Schlusspunkt des Musikfests ist am Montag und Dienstag in der Philharmonie das Oratorium "The Dream of Gerontius" von Edward Elgar. Weiteres Programm und Info: www.berlinerfestspiele.de

Nach der Pause folgte „Scheherazade.2“, eine „dramatische Symphonie“ für Violine und Orchester, die vergangenes Jahr in New York Premiere hatte und die John Adams für die Geigerin Leila Josefowicz geschrieben hat. Die kämpfte auch am Donnerstag mit und gegen die Philharmoniker – wie das Adams in seiner Musik konzipiert hat bei diesem Update (das .2 im Titel) der Geschichte jener Frau, die um ihr Leben erzählt.
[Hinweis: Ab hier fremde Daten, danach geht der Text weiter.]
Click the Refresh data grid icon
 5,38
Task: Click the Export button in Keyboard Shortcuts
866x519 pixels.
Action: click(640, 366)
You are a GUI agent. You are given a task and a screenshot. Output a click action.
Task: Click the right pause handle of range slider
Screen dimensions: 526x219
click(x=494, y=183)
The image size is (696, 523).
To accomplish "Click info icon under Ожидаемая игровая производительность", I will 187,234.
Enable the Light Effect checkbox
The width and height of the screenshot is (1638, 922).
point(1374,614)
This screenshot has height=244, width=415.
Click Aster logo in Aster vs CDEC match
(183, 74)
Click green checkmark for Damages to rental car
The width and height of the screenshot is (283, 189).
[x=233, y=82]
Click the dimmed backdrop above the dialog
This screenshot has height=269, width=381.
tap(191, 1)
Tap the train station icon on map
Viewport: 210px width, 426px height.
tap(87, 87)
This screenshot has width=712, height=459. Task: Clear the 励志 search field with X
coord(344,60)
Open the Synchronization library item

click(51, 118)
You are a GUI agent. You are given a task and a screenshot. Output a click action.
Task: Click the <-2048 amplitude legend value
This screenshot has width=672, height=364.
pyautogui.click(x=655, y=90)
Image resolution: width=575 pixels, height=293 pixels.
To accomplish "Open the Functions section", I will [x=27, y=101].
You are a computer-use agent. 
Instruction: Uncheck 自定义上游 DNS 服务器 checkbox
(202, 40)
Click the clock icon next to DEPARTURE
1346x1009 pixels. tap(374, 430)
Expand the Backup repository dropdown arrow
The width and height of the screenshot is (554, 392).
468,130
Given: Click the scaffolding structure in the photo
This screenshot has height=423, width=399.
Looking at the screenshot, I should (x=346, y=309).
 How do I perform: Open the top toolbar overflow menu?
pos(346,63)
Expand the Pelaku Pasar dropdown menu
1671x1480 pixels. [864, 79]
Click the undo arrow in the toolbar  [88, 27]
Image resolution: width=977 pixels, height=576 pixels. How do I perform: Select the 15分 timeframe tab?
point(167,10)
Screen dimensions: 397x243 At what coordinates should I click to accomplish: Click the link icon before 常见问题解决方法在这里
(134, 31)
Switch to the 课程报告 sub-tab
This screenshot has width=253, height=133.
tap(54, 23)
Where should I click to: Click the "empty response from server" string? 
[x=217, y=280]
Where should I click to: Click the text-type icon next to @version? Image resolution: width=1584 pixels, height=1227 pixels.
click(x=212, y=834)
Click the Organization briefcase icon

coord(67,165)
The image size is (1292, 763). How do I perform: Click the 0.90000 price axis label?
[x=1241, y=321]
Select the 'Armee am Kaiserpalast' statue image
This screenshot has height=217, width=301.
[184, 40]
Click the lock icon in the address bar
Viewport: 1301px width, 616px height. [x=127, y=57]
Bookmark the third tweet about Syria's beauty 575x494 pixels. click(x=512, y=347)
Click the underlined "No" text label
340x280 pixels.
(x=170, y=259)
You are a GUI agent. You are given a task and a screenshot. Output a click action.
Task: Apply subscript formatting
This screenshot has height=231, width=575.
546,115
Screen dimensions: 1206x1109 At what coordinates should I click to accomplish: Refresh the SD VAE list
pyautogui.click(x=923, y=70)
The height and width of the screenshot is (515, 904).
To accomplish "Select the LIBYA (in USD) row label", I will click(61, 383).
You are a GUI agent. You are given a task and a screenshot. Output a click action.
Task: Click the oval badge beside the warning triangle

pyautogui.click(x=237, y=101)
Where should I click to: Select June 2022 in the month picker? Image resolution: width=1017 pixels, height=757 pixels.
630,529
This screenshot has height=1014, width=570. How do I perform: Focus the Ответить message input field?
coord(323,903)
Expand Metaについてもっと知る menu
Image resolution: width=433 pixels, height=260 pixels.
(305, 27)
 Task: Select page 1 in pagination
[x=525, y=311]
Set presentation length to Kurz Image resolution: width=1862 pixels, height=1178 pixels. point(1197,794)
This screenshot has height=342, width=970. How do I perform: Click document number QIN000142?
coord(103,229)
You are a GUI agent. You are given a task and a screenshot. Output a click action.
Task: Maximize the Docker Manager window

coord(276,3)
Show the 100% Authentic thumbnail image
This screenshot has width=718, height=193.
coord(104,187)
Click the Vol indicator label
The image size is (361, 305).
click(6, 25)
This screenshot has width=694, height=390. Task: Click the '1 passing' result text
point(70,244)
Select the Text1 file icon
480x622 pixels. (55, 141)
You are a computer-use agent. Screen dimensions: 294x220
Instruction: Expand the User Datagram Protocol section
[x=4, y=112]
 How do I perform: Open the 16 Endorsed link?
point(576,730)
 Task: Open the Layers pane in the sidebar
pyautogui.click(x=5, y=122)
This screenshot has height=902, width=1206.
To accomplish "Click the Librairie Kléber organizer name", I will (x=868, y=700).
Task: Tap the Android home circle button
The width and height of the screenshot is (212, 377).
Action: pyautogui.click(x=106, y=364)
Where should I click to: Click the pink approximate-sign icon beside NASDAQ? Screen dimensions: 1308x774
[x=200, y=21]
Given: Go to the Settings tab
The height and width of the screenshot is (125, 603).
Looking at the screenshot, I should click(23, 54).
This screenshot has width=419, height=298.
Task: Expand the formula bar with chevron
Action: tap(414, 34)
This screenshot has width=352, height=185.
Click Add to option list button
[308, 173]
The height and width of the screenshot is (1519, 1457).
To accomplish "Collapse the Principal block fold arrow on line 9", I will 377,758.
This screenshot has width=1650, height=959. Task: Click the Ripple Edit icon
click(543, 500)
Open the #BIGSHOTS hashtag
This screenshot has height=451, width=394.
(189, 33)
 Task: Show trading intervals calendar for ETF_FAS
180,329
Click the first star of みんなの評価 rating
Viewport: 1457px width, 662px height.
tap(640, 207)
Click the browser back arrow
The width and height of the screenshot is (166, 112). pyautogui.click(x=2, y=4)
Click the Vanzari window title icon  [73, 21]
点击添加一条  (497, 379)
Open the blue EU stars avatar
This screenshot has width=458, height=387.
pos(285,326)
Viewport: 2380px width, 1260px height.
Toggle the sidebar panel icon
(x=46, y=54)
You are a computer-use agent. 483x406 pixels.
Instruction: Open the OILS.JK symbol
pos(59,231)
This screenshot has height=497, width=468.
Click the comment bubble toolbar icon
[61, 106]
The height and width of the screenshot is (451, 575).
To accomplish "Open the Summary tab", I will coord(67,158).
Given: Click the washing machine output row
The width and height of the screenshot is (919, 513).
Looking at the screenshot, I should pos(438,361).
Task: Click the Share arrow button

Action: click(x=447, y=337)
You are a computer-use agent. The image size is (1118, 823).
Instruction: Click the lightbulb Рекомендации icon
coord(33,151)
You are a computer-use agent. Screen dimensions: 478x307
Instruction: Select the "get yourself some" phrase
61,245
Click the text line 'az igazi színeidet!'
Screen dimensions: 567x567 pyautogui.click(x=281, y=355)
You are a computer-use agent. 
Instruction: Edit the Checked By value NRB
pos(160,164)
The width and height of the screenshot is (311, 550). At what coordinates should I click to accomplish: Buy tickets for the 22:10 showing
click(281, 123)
Nichts Märchenhaftes aber war da im Spiel. Aggressiv zupackend stürzte sich Josefowicz, ihren Part dazu noch mimisch forcierend, in die Musik. Kämpferisch, widerredend, sich behauptend. Auch mal lockend, sich hingebend. Und immer wieder sich den Zumutungen der sie bedrängenden Männer (das Orchester) aussetzend, die im dritten Satz – „Scheherazade and the Men with Beards“ – als zeternd blökender Mob zu hören sind.

Ein Kampf, bei dem Adams seiner Scheherazade zum Schluss doch noch eine Erlösung gönnt in dieser Komposition, in der vom Minimalismus früherer Tage nichts mehr zu hören ist. Dafür aber finden sich in diesem musikalisch reicheren Kosmos viele Zugriffe (oder auch Rückgriffe) auf eine weiter romantisch durchwirkte und neu durchgespielte Moderne.

In den Stimmungslagen klingt das sublimierter als die „Harmonielehre“. Weniger wie ein Hollywood-Melodram, sondern eher wie ein französischer Autorenfilm. Auch das großes Kino.